1242. Timing of restarting antiplatelet therapy following primary diagnosis of intracerebral hemorrhage does not affect thirty-day adverse events
Authors: Ryan Chiu; Brett Geever, BS; Clayton Rosinski, BS; Saavan Patel, BS; Ashley Selner, PhD; Anisse Chaker, BA; Akash Patel, BS; Abhiraj Bhimani, BS; Matthew Wonais, BS; Gregory Arnone, MD; Prateek Kumar, BA; Ankit Mehta, MD (Chicago, IL)
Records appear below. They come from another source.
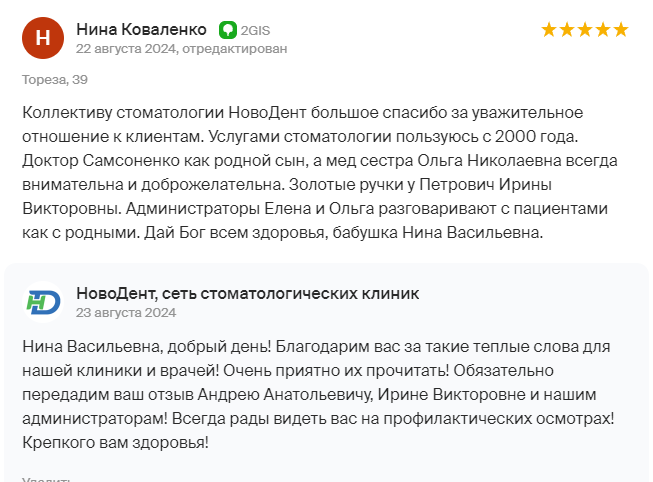Open "НовоДент, сеть стоматологических клиник" name

tap(248, 294)
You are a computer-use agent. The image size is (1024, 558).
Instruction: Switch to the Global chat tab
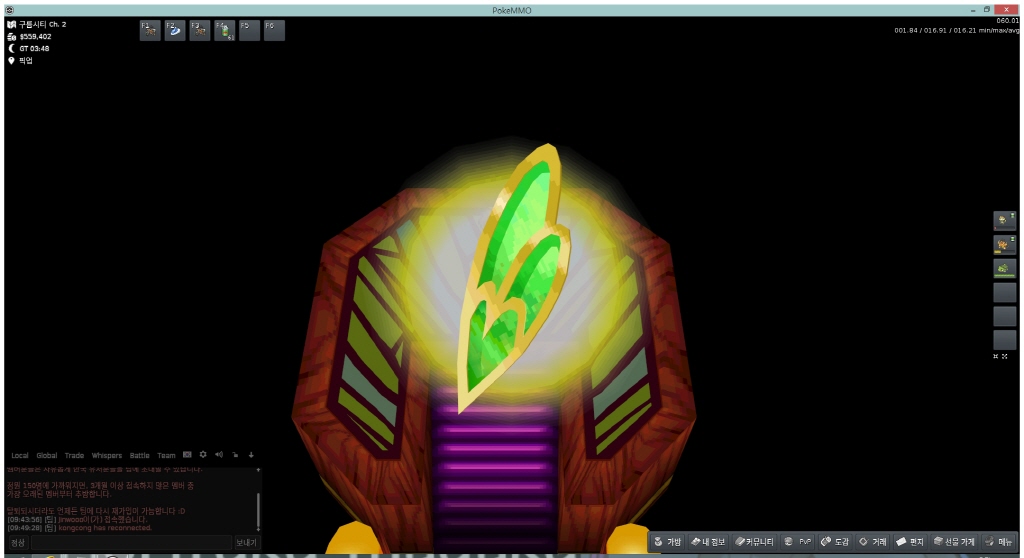(x=47, y=455)
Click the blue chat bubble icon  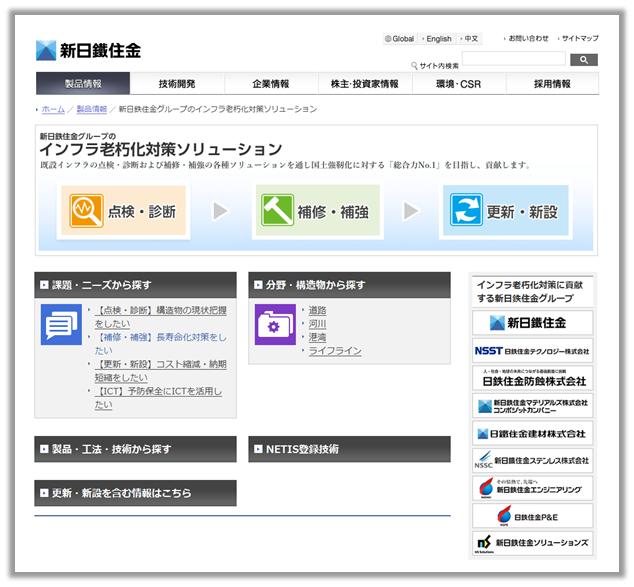click(x=61, y=324)

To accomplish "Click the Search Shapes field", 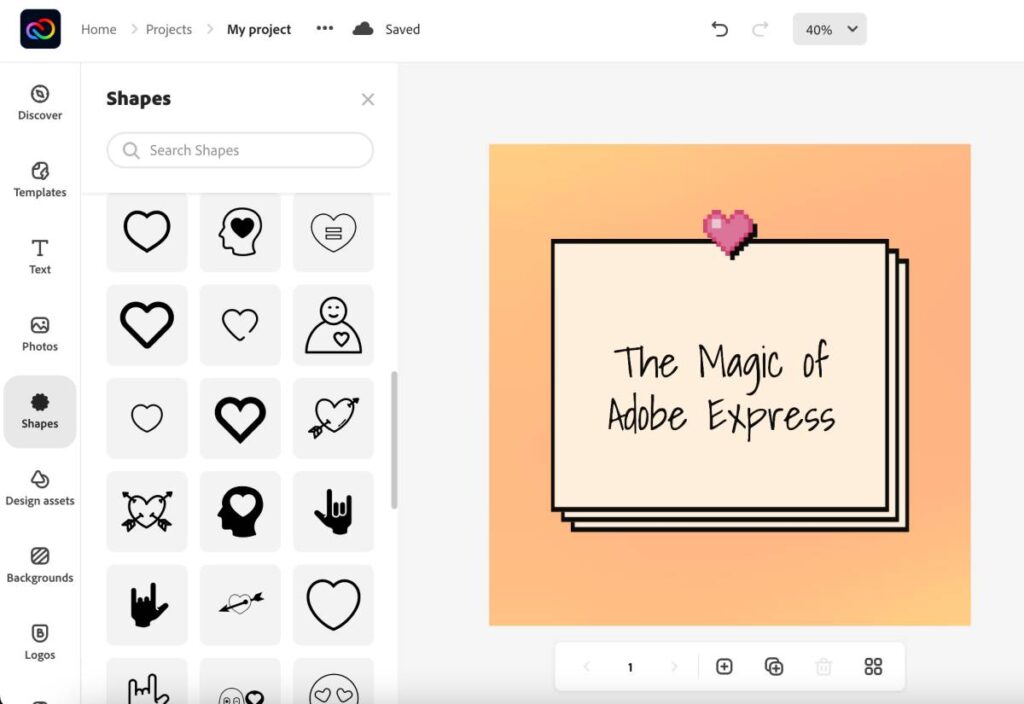I will (239, 150).
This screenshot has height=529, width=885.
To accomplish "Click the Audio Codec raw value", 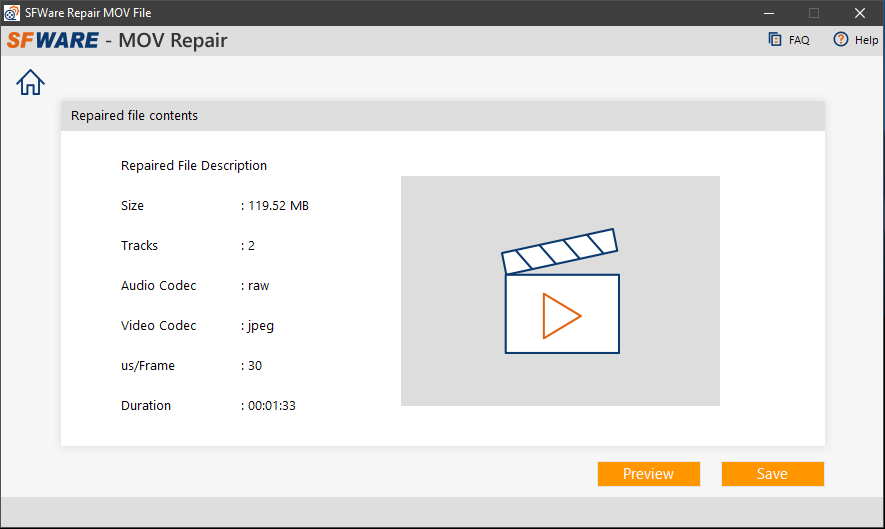I will click(258, 286).
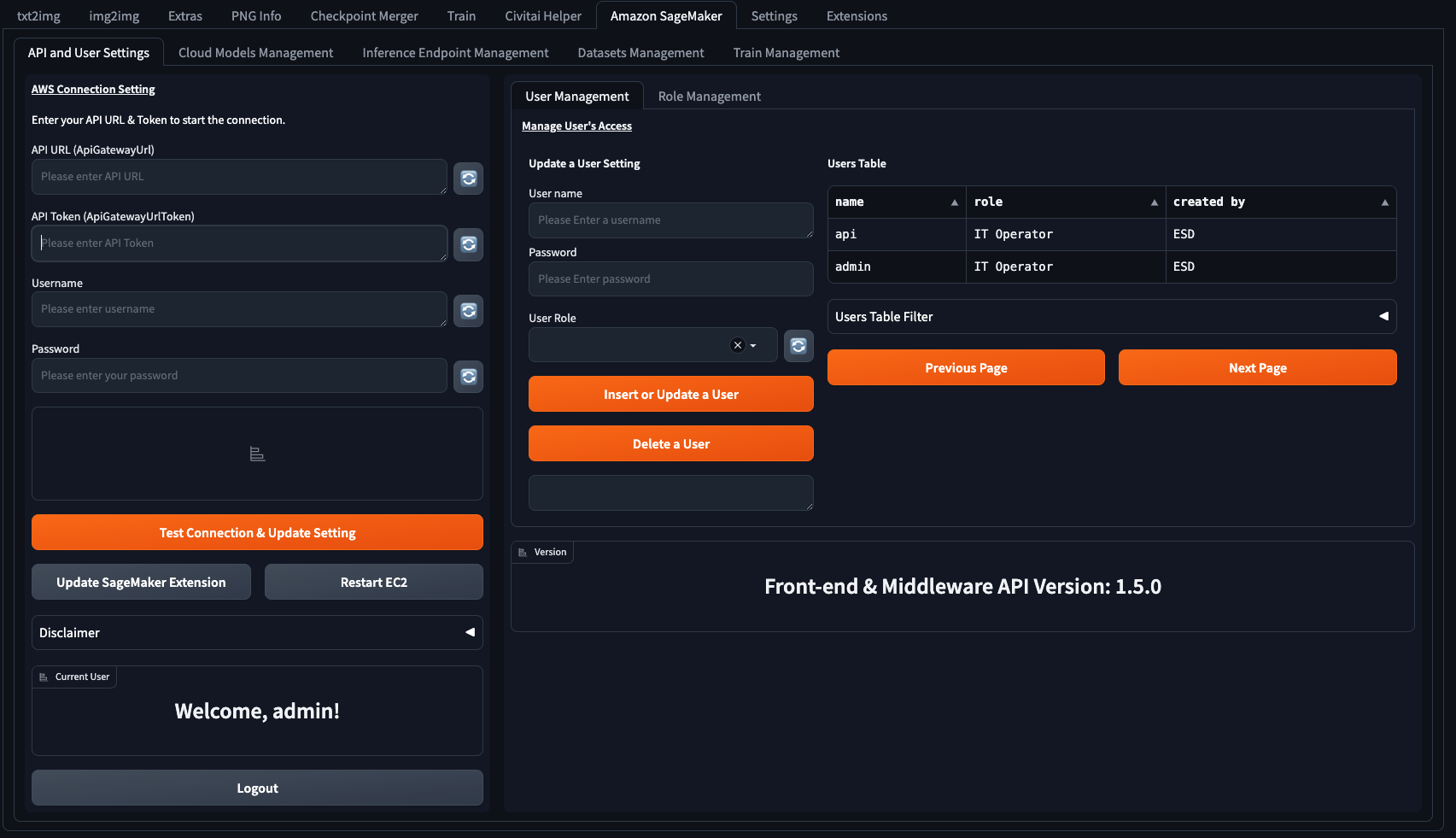Click the Logout button
The width and height of the screenshot is (1456, 838).
point(257,788)
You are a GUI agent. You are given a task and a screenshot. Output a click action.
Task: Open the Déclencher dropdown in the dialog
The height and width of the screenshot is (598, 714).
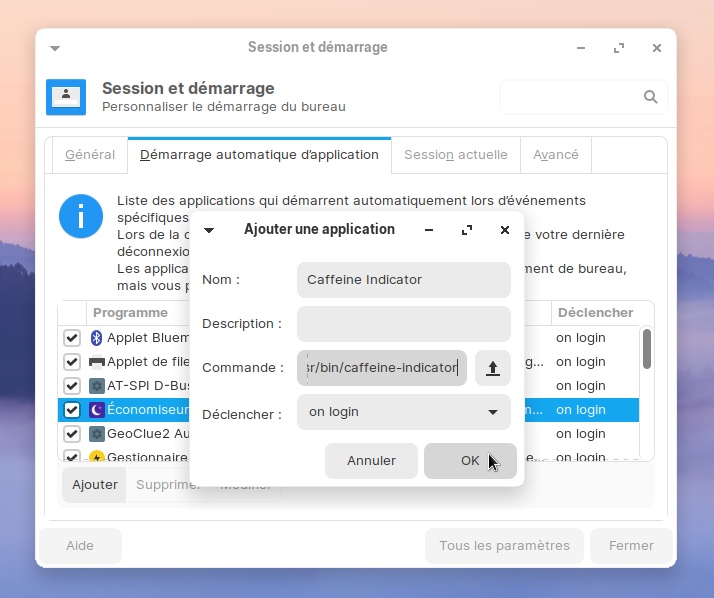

Intracerebral hemorrhage (ICH) frequently occurs in the setting of antiplatelet therapy. Post-hemorrhagic care significantly affects mortality and morbidity. Previous studies on the use of antiplatelet therapy following ICH have reported conflicting results, showing either increased risk or no significant effect on re-bleeding, with limited analysis of other post-discharge outcomes. Additionally, there is a paucity of data regarding optimal timing to restart of antiplatelet therapy with regard to these outcomes.
This study compares 30-day outcomes of ICH patients based on whether antiplatelet therapy was restarted, as well as the timing of medication reinstatement.
A retrospective review of all adult patients on antiplatelet medication who presented to a tertiary academic medical center between 2012-2015 with a primary diagnosis of ICH was performed. The effect of restarting antiplatelet therapy after ICH, and the timing thereof, on patient outcomes and post-discharge adverse effects was assessed in comparison to withholding antiplatelet therapy.
94 patients were studied, 25 (26.6%) who were restarted on their existing antiplatelet therapy and 69 (73.4%) who abstained. Patients restarted were similar to those who were not in their demographics and comorbidities. Comparative analyses demonstrated no significant association between restarting antiplatelet therapy, or timing thereof, and post-discharge outcomes. The mean time from antiplatelet discontinuation to restart was 20.08 ± 17.20 days.
Restarting antiplatelet therapy does not significantly alter 30-day outcomes in adult ICH patients. Furthermore, the measured 30-day outcomes are not significantly altered by when antiplatelet therapy is resumed.